> [Exercise details]: Each line below from the one containing "You are a computer-use" through the one containing "Instruction: Click the" should be output exactly as it stands, and no other line should appear.

> [Raw data]:
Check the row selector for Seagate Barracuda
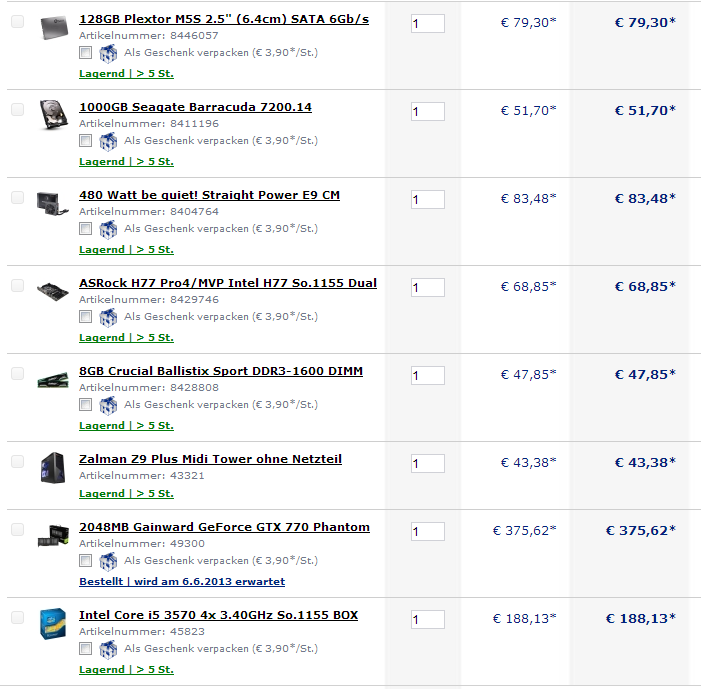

* * *

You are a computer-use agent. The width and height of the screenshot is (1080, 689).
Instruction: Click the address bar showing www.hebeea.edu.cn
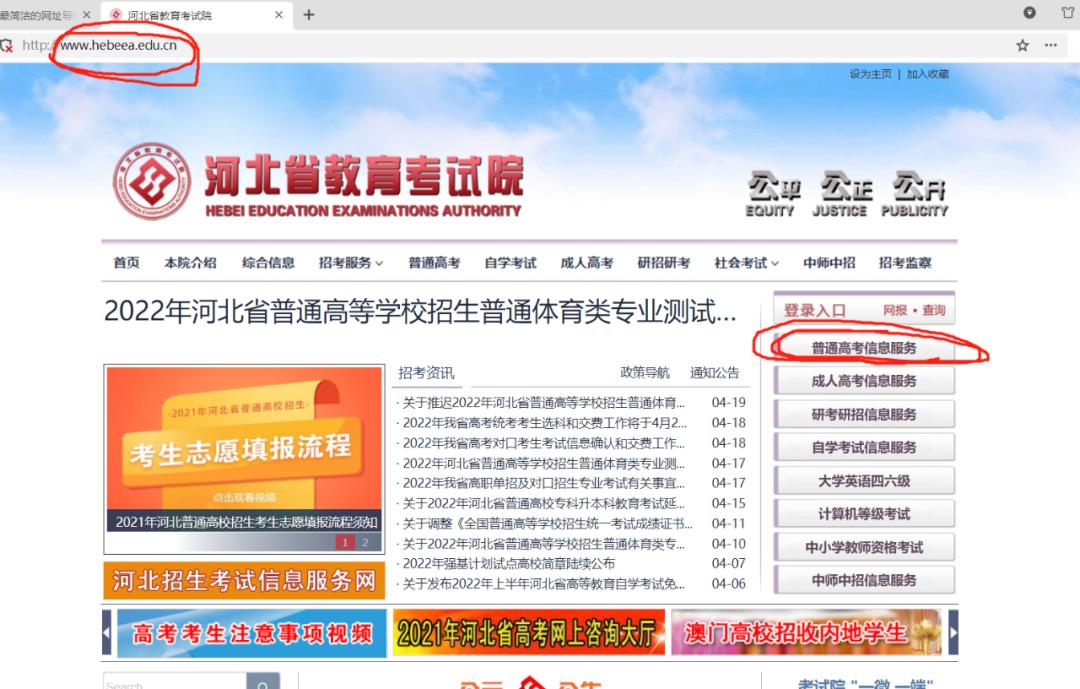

--

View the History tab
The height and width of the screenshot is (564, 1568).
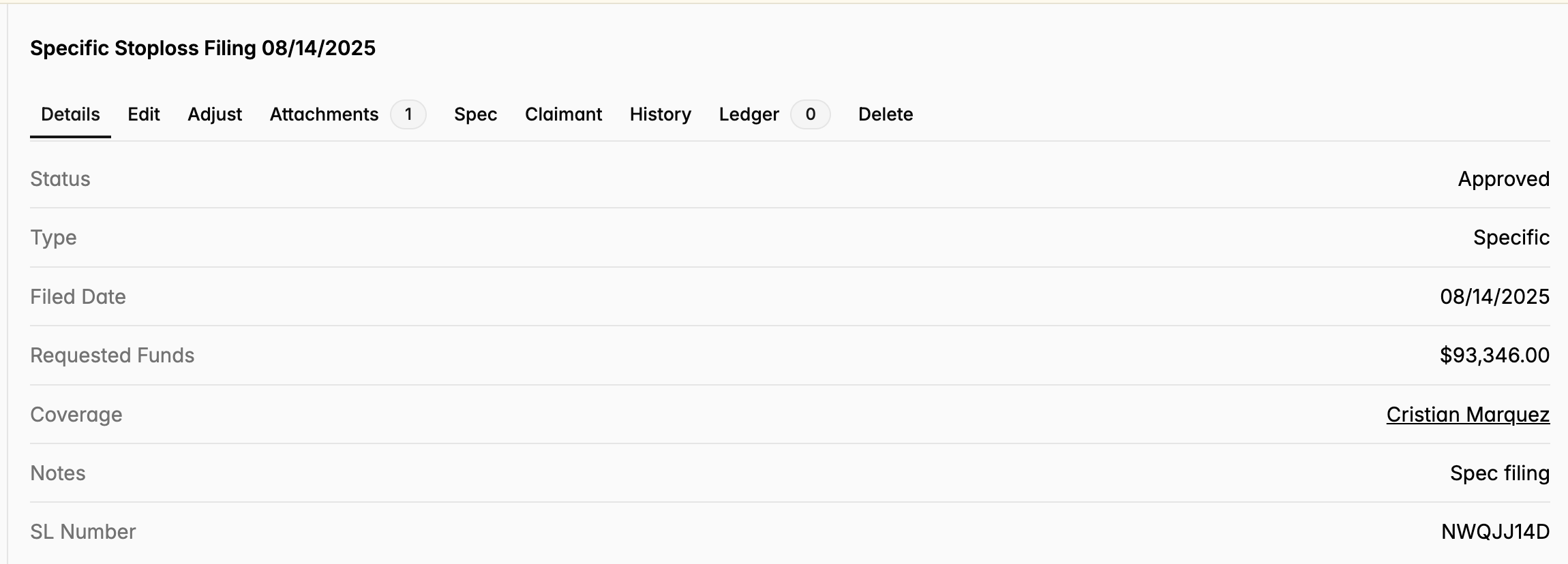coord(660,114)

> [Exercise solution]:
You are a computer-use agent. The width and height of the screenshot is (1080, 689).
Instruction: Click the address bar showing www.hebeea.edu.cn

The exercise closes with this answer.